Question

If ${}^n{P_4} = 12\left[ {{}^n{P_2}} \right]$, find $n$.
A) 6
B) 8
C) 10
D) $- 2$

Answer 1

Here we need to find the value of $n$. We will use the formula of permutations so as to expand both the sides of the equation. Permutation is a way of arranging elements of a set in a certain order and sequence. We will evaluate the factorial and cancel out the similar terms. Solving further will give a quadratic equation which we will solve using factorization to find the value of $n$.
Formula Used: We will use the formula of permutation ${}^n{P_r} = \dfrac{{n!}}{{\left[ {n - r} \right]!}}$ to expand, where $r$ elements are arranged from $n$ number of sets.
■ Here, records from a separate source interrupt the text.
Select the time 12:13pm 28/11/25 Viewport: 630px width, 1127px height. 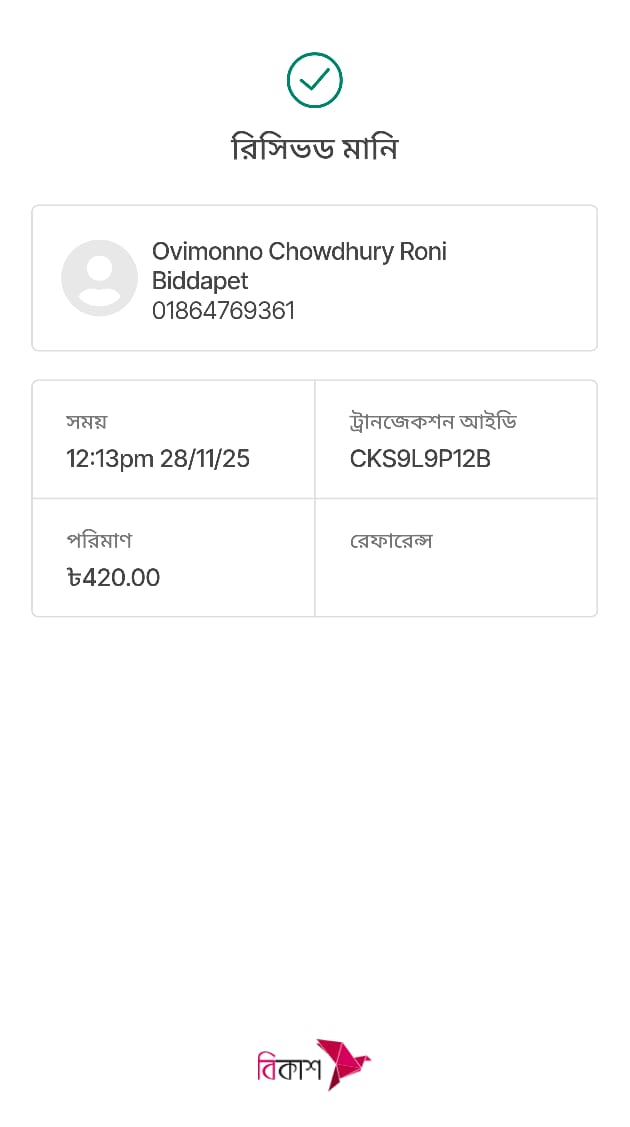pyautogui.click(x=158, y=459)
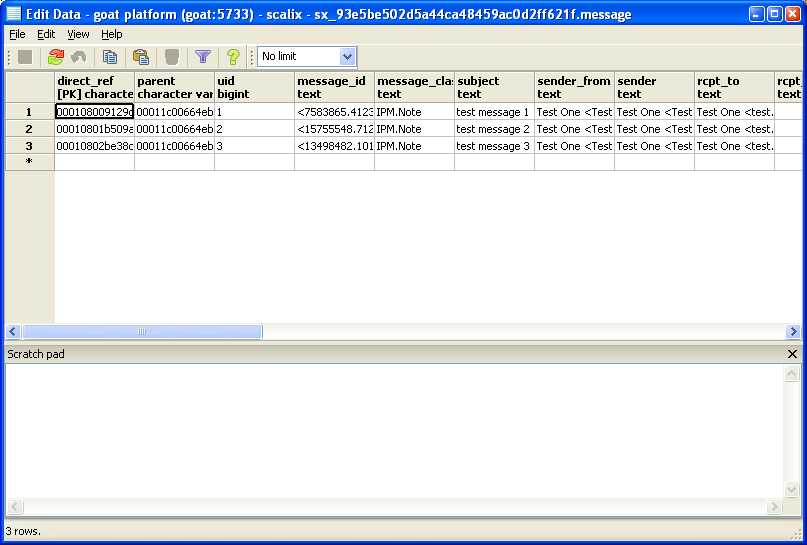
Task: Open the File menu
Action: (x=17, y=34)
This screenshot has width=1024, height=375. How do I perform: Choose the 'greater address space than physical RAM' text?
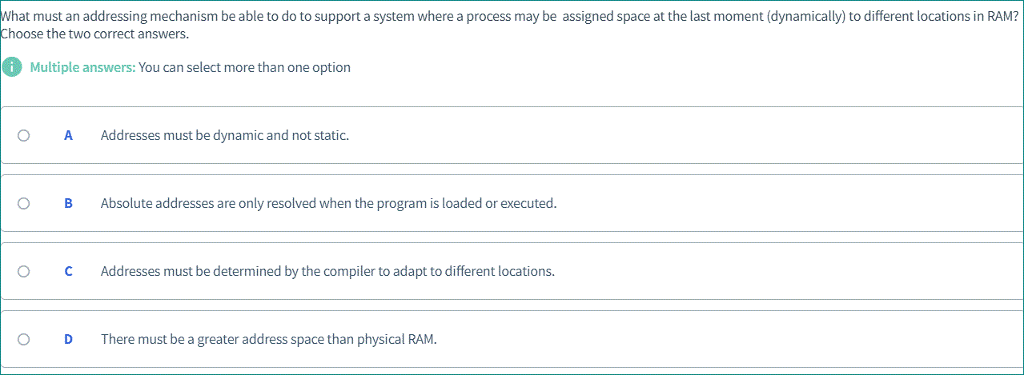coord(268,339)
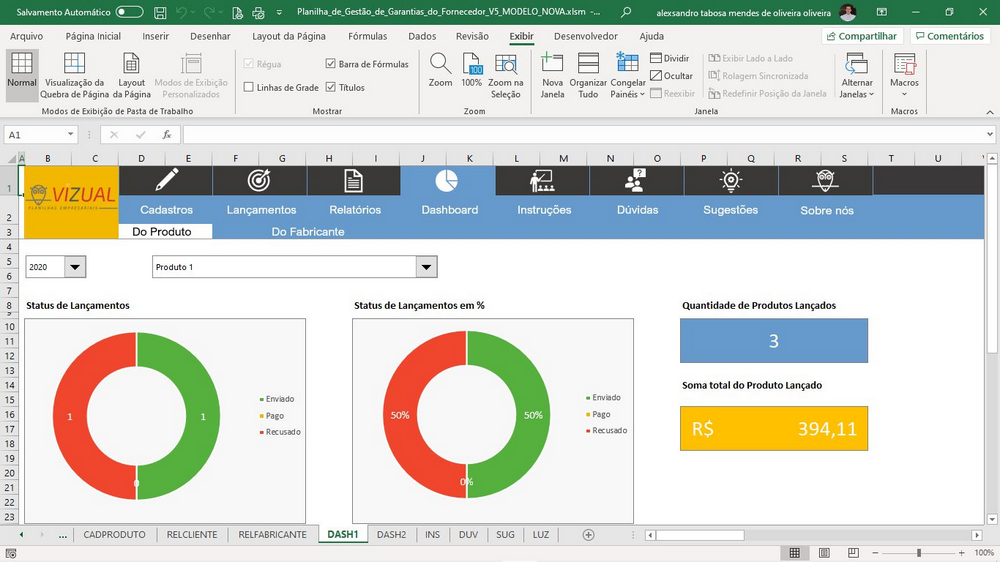Viewport: 1000px width, 562px height.
Task: Select the Do Fabricante link
Action: (308, 232)
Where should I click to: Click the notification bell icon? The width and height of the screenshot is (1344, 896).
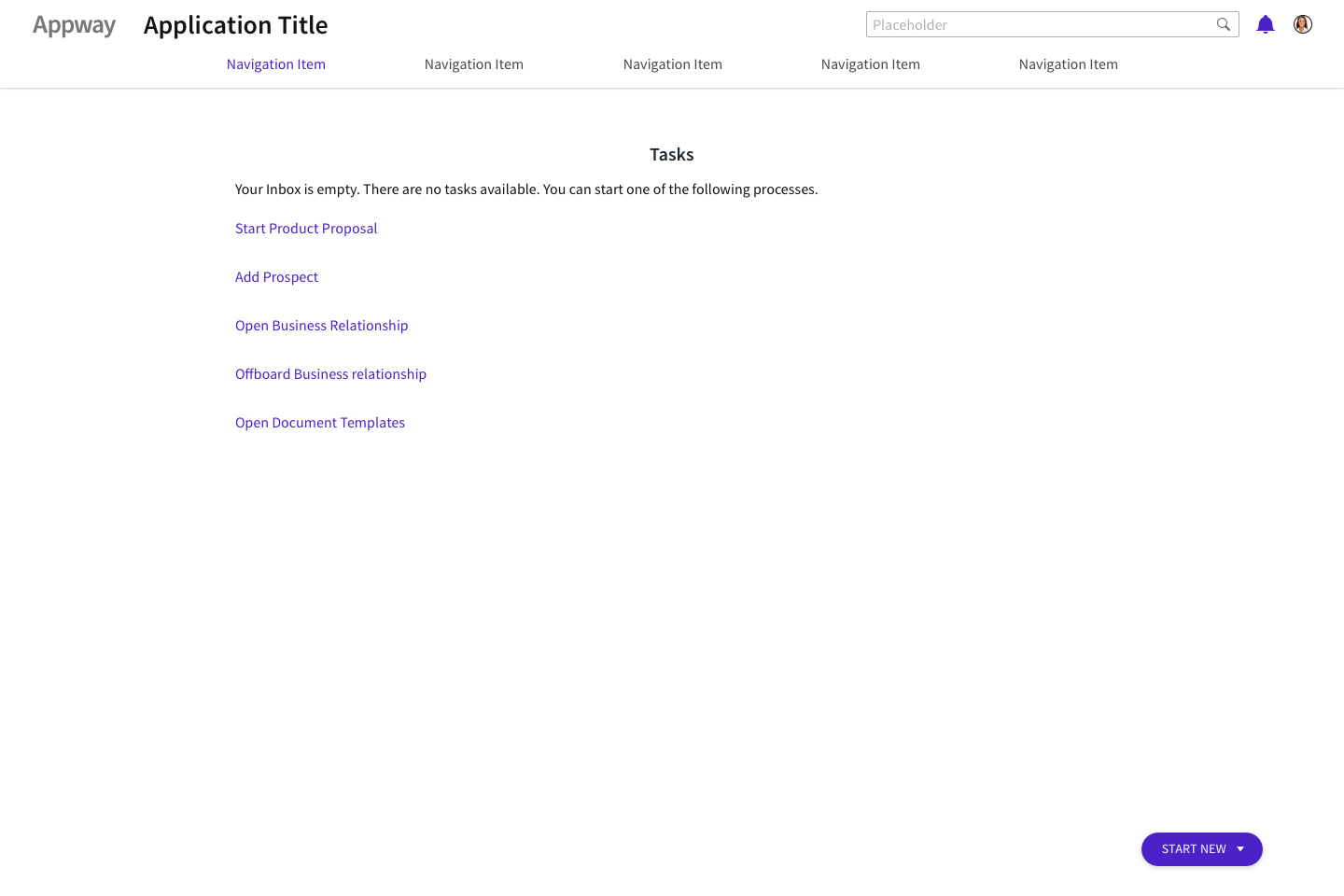[x=1265, y=25]
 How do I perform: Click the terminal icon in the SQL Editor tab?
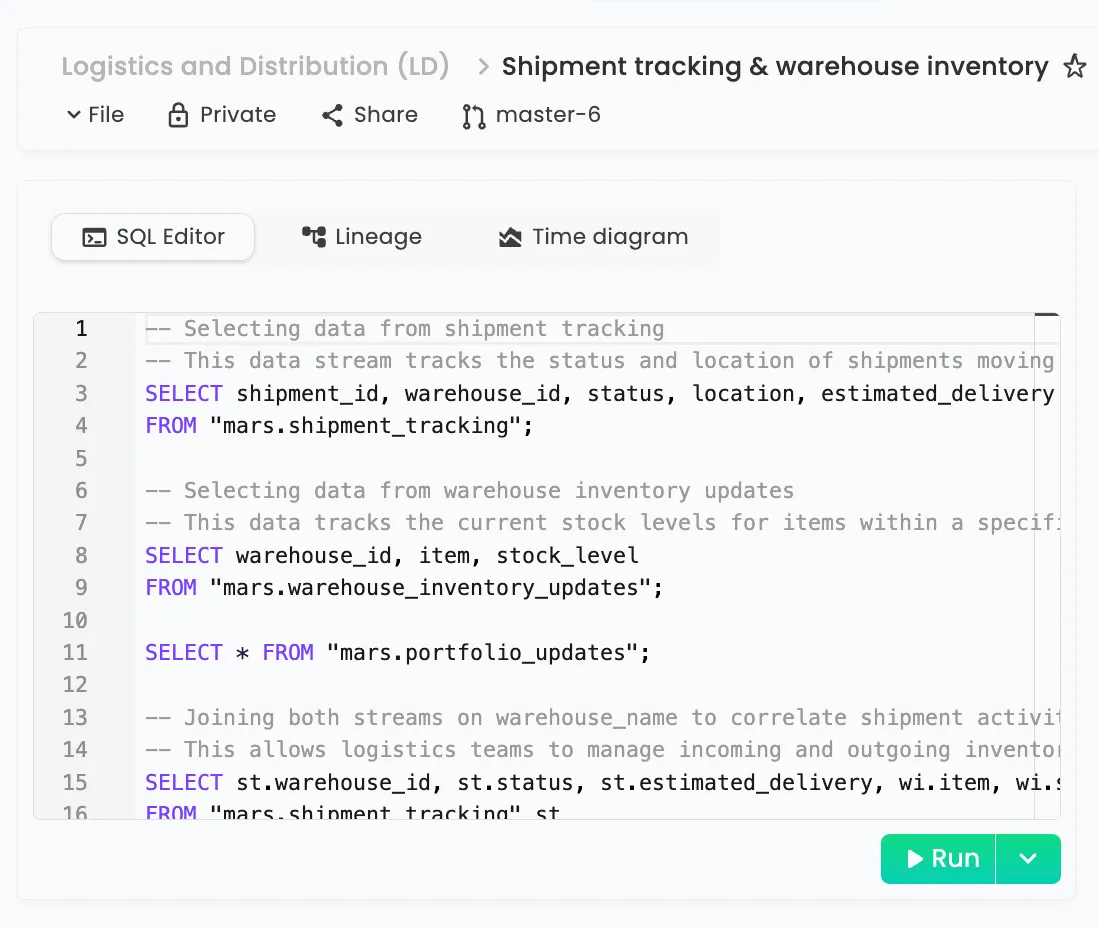94,238
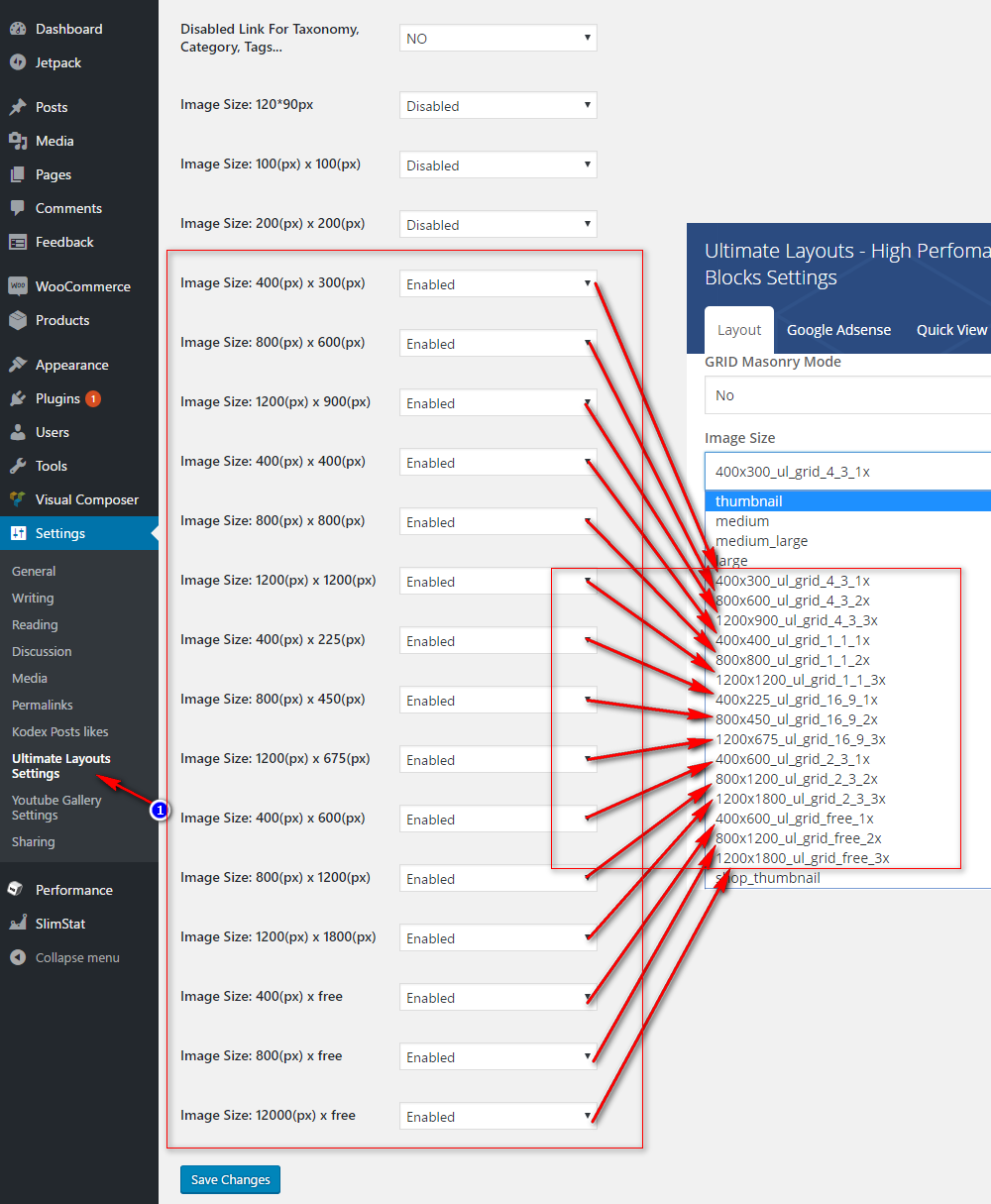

Complete step by step solution:
Here, we will expand both the sides of the equation using the formula ${}^n{P_r} = \dfrac{{n!}}{{\left[ {n - r} \right]!}}$.
We will substitute $r = 4$ for the right hand side of the equation ${}^n{P_4} = 12\left[ {{}^n{P_2}} \right]$ and for the left hand side, we will substitute $r = 2$. After substituting, we will get
$\dfrac{{n!}}{{\left[ {n - 4} \right]!}} = 12\left[ {\dfrac{{n!}}{{\left[ {n - 2} \right]!}}} \right]$
A factorial of a number is the product of all the numbers equal to or less that that number. We can rewrite the above obtained factorial as,
$\dfrac{{n!}}{{\left[ {n - 4} \right]!}} = 12\left[ {\dfrac{{n!}}{{\left[ {n - 2} \right]\left[ {n - 3} \right]\left[ {n - 4} \right]!}}} \right]$
We will now cancel out the common factors from both the sides of the equation.
$1 = 12\left[ {\dfrac{1}{{\left[ {n - 2} \right]\left[ {n - 3} \right]}}} \right]$
Multiplying both the sides of the equation with $\left[ {n - 2} \right]\left[ {n - 3} \right]$, we get
simplify further so as to obtain a quadratic equation.
$\left[ {n - 2} \right]\left[ {n - 3} \right] = 12$
Multiplying the terms, we get
$\Rightarrow {n^2} - 2n - 3n + 6 = 12$
Adding and subtracting the like terms, we get
$\begin{array}{l} \Rightarrow {n^2} - 5n + 6 - 12 = 0\\\ \Rightarrow {n^2} - 5n - 6 = 0\end{array}$
Here, we will use factorization to solve the quadratic equation. We will express $- 5$ as the sum of the factors of the number $- 10$. This will be done in the following manner,
$\begin{array}{l}{n^2} - 5n - 6 = 0\\\ \Rightarrow {n^2} - 6n + n - 6 = 0\end{array}$
Now, common out factors from two terms when taken together. This will leave us with two terms as a product of each other.
$\begin{array}{l}{n^2} - 6n + n - 6 = 0\\\ \Rightarrow n\left[ {n - 6} \right] + 1\left[ {n - 6} \right] = 0\\\ \Rightarrow \left[ {n + 1} \right]\left[ {n - 6} \right] = 0\end{array}$
Now, as we can see the product of the two terms is equal to 0. But logically, this is only possible when either of the terms is 0 as only the product of a number and 0 will give 0.
This implies that either $n + 1$ or $n - 6$ is 0. Equating both of them to 0, we will get,
$\begin{array}{l}n + 1 = 0\\\ \Rightarrow n = - 1\end{array}$
or
$\begin{array}{l}n - 6\\\ \Rightarrow n = 6\end{array}$
As we know that $n$ can only be a positive integer because factorials can only be expressed for positive integers. So, we reject $n = - 1$ as it is negative, and hence, the value of $n$ will be 6.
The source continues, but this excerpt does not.